In the second phase the revised survey instrument was pre-tested with groups of soldiers, recruited from National Guard Armories during drill weekends. Time for survey completion was assessed and pretest participants were debriefed immediately following the pre-test as to question comprehensibility and relevance. Again, after analyses of pre-test survey responses, the survey instrument was revised to improve question flow and eliminate items that did not demonstrate sufficient response variation.
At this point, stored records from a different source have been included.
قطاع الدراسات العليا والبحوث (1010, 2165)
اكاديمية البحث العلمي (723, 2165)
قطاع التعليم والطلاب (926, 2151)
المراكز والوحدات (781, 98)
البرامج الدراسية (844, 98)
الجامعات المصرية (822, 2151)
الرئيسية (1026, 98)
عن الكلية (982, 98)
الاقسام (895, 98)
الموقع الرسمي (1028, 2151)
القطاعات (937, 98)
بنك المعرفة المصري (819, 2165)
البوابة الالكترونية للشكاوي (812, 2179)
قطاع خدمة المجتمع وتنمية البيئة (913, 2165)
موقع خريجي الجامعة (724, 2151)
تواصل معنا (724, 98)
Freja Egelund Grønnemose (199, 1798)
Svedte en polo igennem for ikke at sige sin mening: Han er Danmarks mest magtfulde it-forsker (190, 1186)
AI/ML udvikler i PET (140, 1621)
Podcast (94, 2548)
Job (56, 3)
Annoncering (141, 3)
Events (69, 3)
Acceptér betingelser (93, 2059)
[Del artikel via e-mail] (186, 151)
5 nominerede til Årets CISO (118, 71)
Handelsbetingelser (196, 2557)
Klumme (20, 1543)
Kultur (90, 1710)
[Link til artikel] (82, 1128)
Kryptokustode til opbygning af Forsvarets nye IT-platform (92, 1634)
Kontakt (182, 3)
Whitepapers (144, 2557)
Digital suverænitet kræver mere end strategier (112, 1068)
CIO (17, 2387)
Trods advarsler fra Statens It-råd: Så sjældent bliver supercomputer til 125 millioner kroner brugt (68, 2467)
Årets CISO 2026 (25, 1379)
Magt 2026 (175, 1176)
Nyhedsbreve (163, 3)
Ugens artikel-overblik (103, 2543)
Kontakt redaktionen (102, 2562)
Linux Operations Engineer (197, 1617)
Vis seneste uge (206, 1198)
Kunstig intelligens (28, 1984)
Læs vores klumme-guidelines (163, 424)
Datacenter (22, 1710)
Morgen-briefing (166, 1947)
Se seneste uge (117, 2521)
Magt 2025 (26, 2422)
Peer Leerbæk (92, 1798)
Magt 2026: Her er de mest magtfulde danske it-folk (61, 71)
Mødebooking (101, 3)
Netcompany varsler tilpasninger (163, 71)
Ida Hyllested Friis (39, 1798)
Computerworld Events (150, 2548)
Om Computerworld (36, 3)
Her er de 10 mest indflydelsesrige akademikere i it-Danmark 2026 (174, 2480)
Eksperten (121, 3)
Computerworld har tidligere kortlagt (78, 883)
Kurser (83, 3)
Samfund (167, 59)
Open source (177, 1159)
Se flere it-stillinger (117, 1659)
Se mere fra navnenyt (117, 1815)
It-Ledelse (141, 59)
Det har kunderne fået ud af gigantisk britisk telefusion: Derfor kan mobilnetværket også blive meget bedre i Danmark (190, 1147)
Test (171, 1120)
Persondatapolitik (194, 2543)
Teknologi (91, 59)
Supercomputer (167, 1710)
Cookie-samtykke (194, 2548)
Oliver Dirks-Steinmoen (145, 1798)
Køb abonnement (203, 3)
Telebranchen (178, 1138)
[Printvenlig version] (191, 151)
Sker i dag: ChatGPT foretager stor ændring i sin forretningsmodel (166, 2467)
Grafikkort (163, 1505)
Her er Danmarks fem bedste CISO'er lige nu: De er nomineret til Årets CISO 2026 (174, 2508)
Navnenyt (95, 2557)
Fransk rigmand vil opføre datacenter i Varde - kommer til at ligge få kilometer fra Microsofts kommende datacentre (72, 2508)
The third phase involved distribution of the survey to a larger sample of 150 Michigan National Guard soldiers (an additional 150 will be mailed to Indiana National Guard soldiers in the coming weeks). The survey was distributed through the mail using a slightly modified version of the methodology proposed by Dillman. Pre-alert letters were sent through postal mail one week before survey mailing. The second mailing included the survey and HIPAA authorization forms allowing access to VA service use data as well as National Guard PDHA/PDHRA data. Participants were informed that they could complete only the survey if they did not want to sign the authorization forms. A thank you/reminder post card was mailed one week after the survey. A second letter and replacement questionnaire were mailed 3 weeks after initial survey mailing to non-respondents and a final letter and replacement questionnaire was UPSed to remaining non-respondents 7 weeks after the initial survey mailing.
The above procedures resulted in a 50% response rate for the survey (n=69 returned surveys). Sixty-eight percent of respondents also returned one or both HIPAA authorization forms allowing access to VA service use data and National Guard PDHA/PDHRA data.
This preliminary work has supported the design of a larger study examining the efficacy of a stepped peer outreach program, BuddytoBuddy (B2B), implemented in the Michigan National Guard. B2B was designed to link OEF/OIF National Guard veterans to appropriate care. This RRP proposal was developed in close consultation with Mental Health QUERI leadership and addresses several goals in QUERI's Strategic Plan, including developing strategies to promote consumer-driven mental health care, improving treatment adherence, and expanding the evidence base for reducing the stigma of receiving mental health care.